5 things to know before you ask family and friends for money

07/22/2014 11:03 AM

07/22/2014 11:04 AM

Before borrowing money from a friend, states a well-worn American proverb, decide which you need most.

Many small-business owners and entrepreneurs may not feel they have the luxury of heeding such advice. Initial startup costs, operating capital and even drawing a salary require a level of funds just beyond reach of many businesses at various stages of their venture.

Family and friends may be willing resources to turn to and interested in helping. But is this route a good idea?

ShopTalk spoke with several local experts about issues to consider before borrowing from family and friends. Here are five tips they shared:

1. Recognize your relationship will change.
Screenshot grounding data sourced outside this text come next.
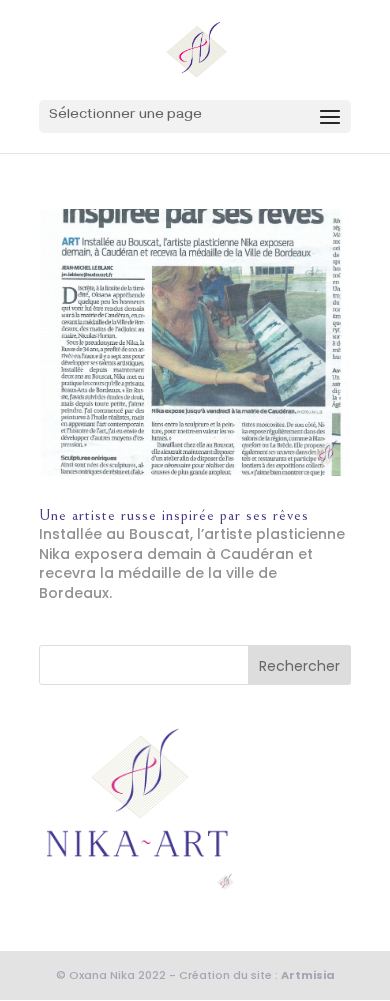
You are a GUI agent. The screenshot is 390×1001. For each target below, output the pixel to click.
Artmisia (308, 975)
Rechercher (299, 666)
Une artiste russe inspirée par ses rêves (174, 515)
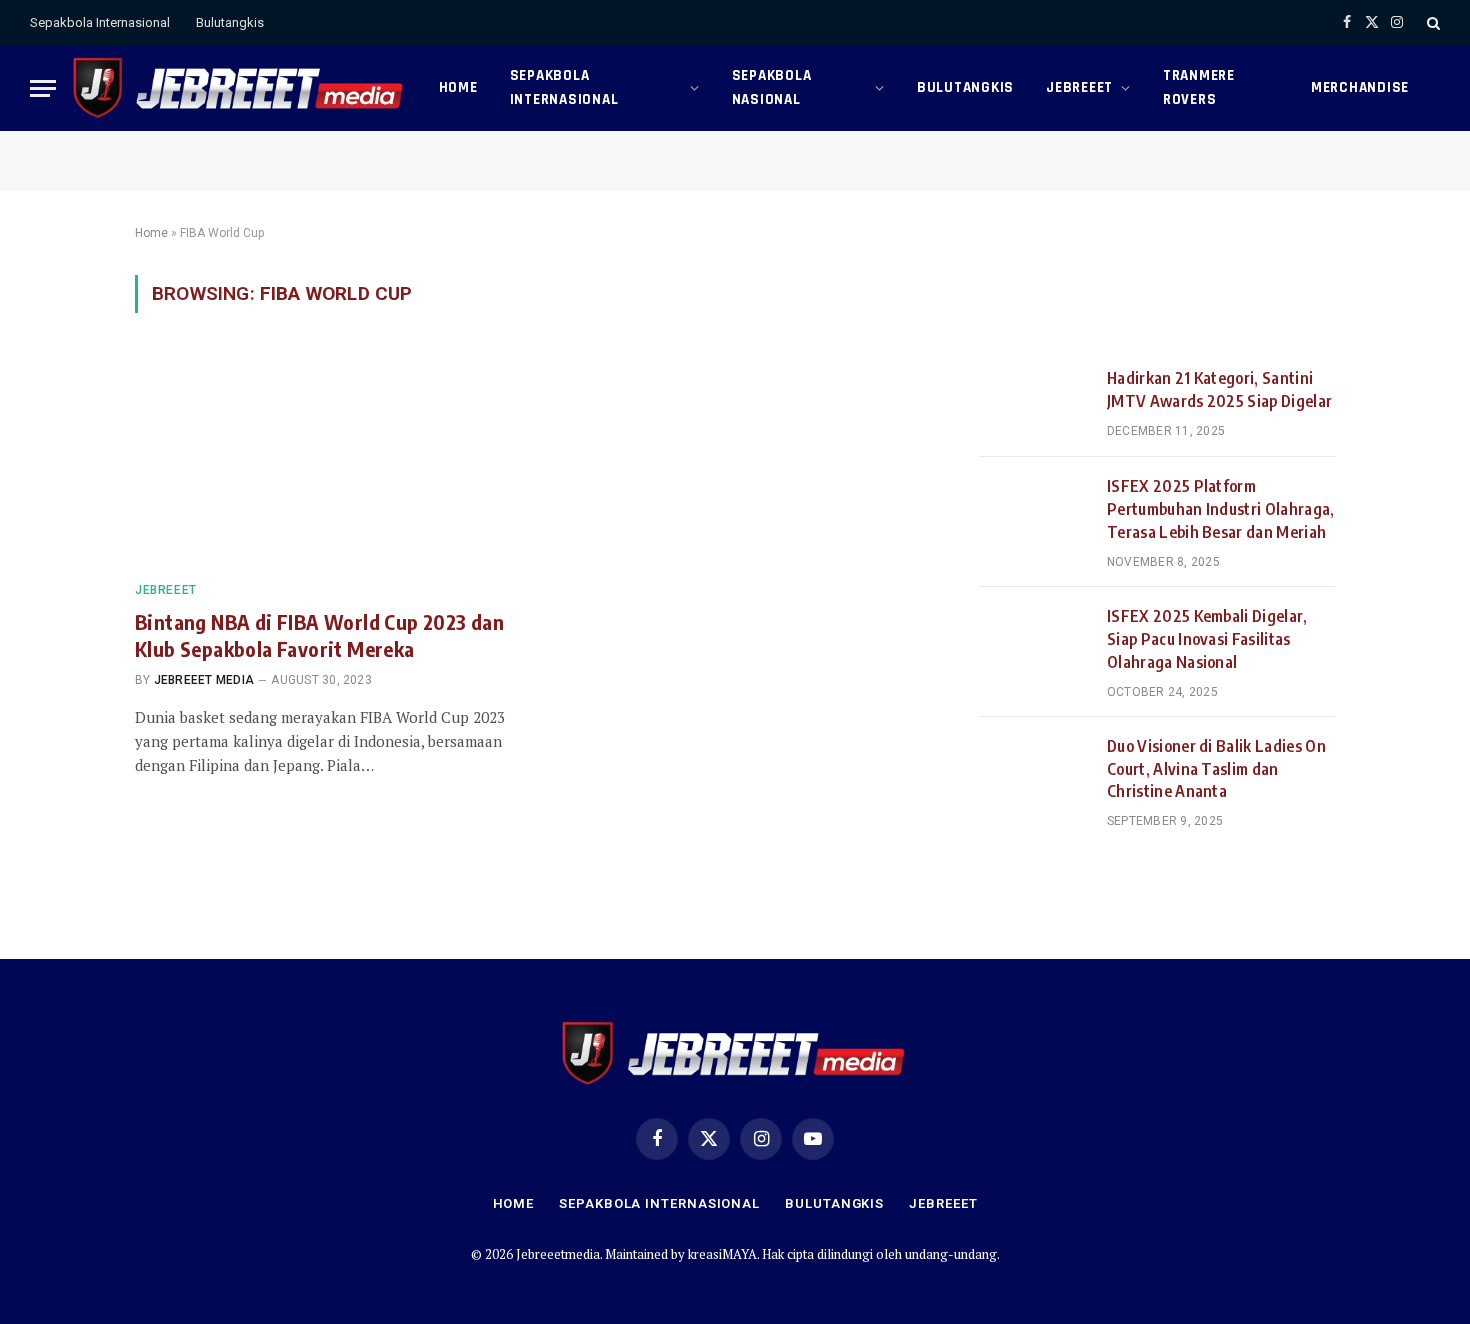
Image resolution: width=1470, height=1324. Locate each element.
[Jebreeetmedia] (239, 88)
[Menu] (43, 88)
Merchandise (1360, 87)
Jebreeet (1079, 87)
“The moment you borrow money from a family member or friend,” says Lauren Cantor, a business adviser, coach and owner of the Entrepreneur’s Source, “you are changing the dynamics of the relationship. You are now in a business relationship and you must treat it as such.”

Terri DeBoo concurred. She is the founder of Ideas@Work, a local firm that assists newcomers and others with assimilating and acclimating into the Charlotte business community.

“People need to be careful and expect their relationship will now shift where people feel license to weigh in,” DeBoo cautioned. “It is not uncommon to see a sense of entitlement and even instruction on use of the funds by the lender. Given their investment, some people may feel OK questioning your personal spending habits while you still owe them money from a business loan.”

2. Clearly define and agree upon expectations, terms and contingencies.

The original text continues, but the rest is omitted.